# marble shower threshold stain



## duburban (Apr 10, 2008)

A client just sent me this photo. I didn't tile the shower but he was asking me to replace the threshold with something that doesn't stain. I asked him to check the glass door hardware for anything that wasn't stainless or aluminum for rust and he says definitely not where its coming from. 

He couldn't remember if they had the water softener when they started. I've never used marble in a shower, does this staining seem like something that happens? 

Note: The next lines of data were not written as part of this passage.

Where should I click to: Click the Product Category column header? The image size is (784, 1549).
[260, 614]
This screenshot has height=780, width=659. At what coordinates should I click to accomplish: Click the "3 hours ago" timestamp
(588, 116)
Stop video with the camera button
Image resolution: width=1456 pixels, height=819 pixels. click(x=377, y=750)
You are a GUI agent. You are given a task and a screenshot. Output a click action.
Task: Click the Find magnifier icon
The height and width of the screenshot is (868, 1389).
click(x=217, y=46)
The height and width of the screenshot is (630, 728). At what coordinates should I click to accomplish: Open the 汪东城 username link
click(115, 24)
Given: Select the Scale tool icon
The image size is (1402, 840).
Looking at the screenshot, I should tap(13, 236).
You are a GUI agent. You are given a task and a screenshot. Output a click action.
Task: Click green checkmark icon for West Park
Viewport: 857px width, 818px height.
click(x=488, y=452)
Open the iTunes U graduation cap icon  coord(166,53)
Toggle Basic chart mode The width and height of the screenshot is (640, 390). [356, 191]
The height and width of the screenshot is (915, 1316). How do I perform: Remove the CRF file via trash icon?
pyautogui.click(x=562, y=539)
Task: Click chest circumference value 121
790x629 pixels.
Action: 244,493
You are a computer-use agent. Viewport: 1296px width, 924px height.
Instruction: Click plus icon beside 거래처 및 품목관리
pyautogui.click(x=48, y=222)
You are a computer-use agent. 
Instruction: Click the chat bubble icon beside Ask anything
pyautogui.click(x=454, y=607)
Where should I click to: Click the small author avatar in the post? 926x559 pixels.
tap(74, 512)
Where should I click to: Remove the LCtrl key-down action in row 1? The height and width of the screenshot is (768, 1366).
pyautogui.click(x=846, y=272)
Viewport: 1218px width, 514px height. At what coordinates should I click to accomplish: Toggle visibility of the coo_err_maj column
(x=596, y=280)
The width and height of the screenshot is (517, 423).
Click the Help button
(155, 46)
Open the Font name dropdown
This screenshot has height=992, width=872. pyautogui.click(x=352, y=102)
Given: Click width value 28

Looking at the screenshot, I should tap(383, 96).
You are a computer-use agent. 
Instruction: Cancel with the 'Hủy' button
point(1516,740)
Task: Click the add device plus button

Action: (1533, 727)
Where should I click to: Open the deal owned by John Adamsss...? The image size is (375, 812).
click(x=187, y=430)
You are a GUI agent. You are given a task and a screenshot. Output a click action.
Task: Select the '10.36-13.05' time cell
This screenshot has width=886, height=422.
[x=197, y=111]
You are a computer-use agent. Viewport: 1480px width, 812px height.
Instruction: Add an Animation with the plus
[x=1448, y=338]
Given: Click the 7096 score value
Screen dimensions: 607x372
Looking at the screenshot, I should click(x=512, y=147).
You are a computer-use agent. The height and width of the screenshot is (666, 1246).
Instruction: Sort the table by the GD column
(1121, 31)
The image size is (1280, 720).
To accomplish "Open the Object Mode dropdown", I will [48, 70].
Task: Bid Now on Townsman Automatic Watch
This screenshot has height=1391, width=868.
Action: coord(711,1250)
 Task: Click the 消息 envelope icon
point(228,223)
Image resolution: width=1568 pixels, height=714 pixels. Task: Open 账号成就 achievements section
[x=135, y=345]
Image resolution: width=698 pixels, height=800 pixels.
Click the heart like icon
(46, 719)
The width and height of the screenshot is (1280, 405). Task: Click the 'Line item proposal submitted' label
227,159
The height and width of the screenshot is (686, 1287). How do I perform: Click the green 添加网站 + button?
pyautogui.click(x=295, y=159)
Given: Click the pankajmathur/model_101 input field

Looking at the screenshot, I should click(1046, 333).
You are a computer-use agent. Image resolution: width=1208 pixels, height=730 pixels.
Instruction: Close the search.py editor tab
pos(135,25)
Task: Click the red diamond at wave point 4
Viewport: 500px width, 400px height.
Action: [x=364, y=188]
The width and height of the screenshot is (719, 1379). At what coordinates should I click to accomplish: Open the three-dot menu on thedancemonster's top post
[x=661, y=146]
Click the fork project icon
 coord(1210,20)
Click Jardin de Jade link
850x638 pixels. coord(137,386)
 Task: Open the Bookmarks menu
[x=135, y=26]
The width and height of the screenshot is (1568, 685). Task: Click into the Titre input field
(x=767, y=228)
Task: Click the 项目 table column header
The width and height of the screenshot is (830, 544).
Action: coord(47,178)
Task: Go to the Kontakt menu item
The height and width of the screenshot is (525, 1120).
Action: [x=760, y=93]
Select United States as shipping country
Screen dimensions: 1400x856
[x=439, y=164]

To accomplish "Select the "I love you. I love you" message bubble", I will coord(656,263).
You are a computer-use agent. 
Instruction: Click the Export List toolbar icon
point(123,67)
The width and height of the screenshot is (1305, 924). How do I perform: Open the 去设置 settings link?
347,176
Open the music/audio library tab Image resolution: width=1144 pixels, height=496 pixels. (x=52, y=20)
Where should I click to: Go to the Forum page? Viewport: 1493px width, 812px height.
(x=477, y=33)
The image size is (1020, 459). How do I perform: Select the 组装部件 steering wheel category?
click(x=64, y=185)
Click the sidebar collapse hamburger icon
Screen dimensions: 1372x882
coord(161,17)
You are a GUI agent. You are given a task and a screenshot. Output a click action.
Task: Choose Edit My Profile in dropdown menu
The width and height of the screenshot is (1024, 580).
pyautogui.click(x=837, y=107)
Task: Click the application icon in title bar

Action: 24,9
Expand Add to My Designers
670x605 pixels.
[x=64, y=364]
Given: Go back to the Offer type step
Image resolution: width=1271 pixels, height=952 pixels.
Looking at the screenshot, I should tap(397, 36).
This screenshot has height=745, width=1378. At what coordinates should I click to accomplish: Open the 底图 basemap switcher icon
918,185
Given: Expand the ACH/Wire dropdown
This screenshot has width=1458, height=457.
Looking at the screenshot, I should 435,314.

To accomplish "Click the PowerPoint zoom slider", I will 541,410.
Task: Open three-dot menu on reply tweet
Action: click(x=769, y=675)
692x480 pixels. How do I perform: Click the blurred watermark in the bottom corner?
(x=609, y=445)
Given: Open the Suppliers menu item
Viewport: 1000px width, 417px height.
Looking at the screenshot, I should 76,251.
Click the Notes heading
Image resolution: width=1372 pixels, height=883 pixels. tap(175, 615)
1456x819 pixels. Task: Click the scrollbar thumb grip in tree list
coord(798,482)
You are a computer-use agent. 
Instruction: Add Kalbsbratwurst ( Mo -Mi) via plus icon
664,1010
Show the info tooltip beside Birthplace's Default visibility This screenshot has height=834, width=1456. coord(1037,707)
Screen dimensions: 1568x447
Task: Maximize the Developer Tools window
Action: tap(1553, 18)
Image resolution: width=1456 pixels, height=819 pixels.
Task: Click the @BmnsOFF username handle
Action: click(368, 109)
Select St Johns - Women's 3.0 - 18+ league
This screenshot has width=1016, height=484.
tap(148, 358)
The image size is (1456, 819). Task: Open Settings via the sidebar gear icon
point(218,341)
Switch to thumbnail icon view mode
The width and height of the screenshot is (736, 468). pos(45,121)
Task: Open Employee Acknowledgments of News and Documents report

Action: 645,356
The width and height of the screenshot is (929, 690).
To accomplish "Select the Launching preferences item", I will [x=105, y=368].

My biggest concern is that its rust from fasteners below the threshold.


----------



## angus242 (Oct 20, 2007)

Looks like it's coming from the drip edge to me. If it was from underneath, I think it wouldn't be so centralized. It would wick outward more. That's from above.


----------



## J L (Nov 16, 2009)

I agree. The drip edge looks rust stained.


----------



## CO762 (Feb 22, 2010)

I agree with the above--this is job for a plumber.


----------



## MIKE ANTONETTI (Jul 17, 2012)

Rust colored granite would go rather nicely, or maybe match the granite if on vanity, 
The removal process will determine the cause, side rails, it does look started from top surface, migration from underneath, (wicking) is possible
No easy fix, marble rust stain remover may motivate due to repair cost, but will reoccur without finding source and probably not remove entire stain.


----------



## MIKE ANTONETTI (Jul 17, 2012)

Oh yeah, one other thing, it's not my field, but stainless is a category there are many different "formulas", and some rust.
Take my Chinese made stainless steel grill and burger flipper for example-RUST.
I've had metal disintegrate in my hands, it could have been from the drywall though!


----------